▸ **Activity**: Take the entries below and print, exactly, the stretch from the line containing "Image resolution: width=1920" through the line containing "Given: Expand Show more under Explore", both included.

▸ **Given information**:

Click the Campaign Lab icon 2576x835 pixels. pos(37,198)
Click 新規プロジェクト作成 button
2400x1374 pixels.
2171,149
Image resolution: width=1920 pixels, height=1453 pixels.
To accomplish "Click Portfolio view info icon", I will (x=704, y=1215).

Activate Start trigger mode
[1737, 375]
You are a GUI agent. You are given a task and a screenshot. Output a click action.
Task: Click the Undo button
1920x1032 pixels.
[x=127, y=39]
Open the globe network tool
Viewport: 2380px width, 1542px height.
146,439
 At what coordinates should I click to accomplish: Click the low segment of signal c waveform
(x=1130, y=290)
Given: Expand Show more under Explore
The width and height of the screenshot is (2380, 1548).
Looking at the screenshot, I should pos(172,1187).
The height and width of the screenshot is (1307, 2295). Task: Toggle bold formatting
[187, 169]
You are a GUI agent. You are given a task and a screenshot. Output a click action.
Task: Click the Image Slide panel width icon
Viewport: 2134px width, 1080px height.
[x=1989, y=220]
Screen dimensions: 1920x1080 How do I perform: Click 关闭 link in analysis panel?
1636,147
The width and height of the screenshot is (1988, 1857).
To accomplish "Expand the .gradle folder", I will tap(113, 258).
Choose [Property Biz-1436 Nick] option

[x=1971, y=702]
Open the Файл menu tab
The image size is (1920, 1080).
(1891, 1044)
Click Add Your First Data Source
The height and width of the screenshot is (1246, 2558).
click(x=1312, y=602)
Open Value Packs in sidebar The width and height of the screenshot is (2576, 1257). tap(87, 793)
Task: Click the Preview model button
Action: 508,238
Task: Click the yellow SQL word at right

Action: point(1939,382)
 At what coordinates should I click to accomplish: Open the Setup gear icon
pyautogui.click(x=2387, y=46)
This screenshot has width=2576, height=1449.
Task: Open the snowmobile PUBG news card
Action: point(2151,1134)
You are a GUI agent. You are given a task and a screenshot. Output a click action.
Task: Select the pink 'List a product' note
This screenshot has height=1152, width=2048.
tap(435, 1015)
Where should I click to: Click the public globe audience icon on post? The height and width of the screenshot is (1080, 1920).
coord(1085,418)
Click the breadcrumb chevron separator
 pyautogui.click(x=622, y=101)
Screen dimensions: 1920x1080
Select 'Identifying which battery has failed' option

▸ **The answer**:
Image resolution: width=1920 pixels, height=1453 pixels.
To accomplish "Click Portfolio view info icon", I will (x=704, y=1215).

Activate Start trigger mode
[1737, 375]
You are a GUI agent. You are given a task and a screenshot. Output a click action.
Task: Click the Undo button
1920x1032 pixels.
[x=127, y=39]
Open the globe network tool
Viewport: 2380px width, 1542px height.
146,439
 At what coordinates should I click to accomplish: Click the low segment of signal c waveform
(x=1130, y=290)
Given: Expand Show more under Explore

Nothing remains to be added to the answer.